In Devil May Cry, the atmosphere was scary and intense. It was a foreboding atmosphere similar to that seen in the RE series; however, the execution of the gameplay, the execution of the way the player painted his/her painting was very different. Combat in DMC was challenging, for enemies were often a force to be feared; they attacked in groups, made powerful strikes that matched the players own, and were relentless in their assaults. This situation, combined with the fact that the control scheme of DMC was an entirely new button set-up for players (thus forcing the player to use new tools to paint with than used in previous games), created the challenge the player was given. The execution of the combat probably matched that of the RE series at first; after all, combat was hard, and restorative items were few and far between. However, as the player grew more knowledgable of the combat system and realized just how different DMC's style was, they realized that the painting of DMC was meant to be forged in a different art style; this is where the "art of combat" arises.
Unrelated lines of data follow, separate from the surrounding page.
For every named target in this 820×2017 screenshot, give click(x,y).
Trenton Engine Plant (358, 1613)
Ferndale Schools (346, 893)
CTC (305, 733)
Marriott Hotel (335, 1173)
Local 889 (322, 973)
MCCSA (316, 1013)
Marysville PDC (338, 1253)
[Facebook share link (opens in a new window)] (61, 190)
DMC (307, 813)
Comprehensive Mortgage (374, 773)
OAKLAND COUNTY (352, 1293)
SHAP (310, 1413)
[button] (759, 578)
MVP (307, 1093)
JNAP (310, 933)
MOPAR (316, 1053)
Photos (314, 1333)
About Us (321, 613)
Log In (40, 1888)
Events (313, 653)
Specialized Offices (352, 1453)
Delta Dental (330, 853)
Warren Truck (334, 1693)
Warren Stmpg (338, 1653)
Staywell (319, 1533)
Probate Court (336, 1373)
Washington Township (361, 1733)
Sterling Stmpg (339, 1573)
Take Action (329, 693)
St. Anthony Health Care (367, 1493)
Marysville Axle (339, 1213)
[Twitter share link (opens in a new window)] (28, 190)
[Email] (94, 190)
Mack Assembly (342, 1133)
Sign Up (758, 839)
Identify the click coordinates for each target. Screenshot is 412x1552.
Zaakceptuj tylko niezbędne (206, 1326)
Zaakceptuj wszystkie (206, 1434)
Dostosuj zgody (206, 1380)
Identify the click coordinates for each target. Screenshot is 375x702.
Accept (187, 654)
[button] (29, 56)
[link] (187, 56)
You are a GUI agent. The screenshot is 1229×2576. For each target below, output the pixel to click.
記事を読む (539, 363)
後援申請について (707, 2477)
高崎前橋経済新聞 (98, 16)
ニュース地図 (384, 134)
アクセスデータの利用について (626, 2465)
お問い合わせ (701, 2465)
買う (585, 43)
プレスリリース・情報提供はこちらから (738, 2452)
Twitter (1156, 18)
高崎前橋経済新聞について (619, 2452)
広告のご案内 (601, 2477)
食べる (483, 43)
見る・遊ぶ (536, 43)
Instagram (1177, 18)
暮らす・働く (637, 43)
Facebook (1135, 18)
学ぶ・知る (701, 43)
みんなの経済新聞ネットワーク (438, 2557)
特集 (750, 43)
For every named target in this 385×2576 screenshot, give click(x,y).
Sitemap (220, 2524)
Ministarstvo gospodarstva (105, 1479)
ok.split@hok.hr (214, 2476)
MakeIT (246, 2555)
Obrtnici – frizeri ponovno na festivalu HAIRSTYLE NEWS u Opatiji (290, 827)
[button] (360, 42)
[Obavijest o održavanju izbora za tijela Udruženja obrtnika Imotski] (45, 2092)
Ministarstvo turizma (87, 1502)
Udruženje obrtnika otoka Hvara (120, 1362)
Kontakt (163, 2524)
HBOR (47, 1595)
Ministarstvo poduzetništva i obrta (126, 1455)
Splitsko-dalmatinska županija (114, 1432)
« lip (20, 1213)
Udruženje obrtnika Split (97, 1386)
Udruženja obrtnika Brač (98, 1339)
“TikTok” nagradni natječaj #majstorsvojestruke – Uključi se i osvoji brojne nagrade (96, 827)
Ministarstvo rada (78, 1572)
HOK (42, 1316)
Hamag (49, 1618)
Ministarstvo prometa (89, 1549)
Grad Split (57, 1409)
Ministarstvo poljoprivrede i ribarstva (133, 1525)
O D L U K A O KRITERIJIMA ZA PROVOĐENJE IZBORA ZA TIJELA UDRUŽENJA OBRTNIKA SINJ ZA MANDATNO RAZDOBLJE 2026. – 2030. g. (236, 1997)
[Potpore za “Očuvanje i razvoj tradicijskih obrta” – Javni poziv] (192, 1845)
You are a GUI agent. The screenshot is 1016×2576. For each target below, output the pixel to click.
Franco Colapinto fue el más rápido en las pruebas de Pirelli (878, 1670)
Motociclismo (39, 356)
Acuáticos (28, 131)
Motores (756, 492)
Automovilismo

Combat is hard, but Dante doesn't just face it head-on, he flies above it, slashes it into the air and shoots it up, and walks out of the room completely unscathed. This is the "art of combat" created by Team Little Devils. Where the player is put into a situation where they are challenged to the hilt, but given the abilities to make it through the challenge without a scratch if they have enough skill. In action games of the past, challenges were something to simply get through in order to reach the goal, and that was enough; these were situations that couldn't truly be called combat. Combat needs a form, it needs finesse, and DMC provided that; thanks in no small part to it's sword/gun combo system and use of the 3rd dimension. DMC rose above the simple concepts of the past to create this new style, a new execution; one that would become known as "stylish combat" due to how the player looked when playing at the best of their abilities. Before, combat was a task, a process to simply make it to the end, and while it may have been satisfying, it was never executed in a way like DMC: an act of taking on a challenge with strategy and finesse. A process that created a different type of painting as a result of using a different art style: the art of combat.

After DMC, the art of combat would be a valuable style tool in many videogames, currently culminating in Bayonetta being, arguably, the most beautiful execution yet of the art style. I chose the original DMC to explain the art of combat because as the series would go on it would lose a lot of the essence that made gameplay exemplify the process of combat; later DMCs and action games either grew more "campy" and fun in their execution, or went back to the old-school styles of back-and-forth fighting. I find DMC executed the "art of combat" in its purest form, thanks in part to its survival-horror foundation.

I'm a big fan of the art of combat, and look forward to seeing where it goes in the future, perhaps leading to an entirely new art style.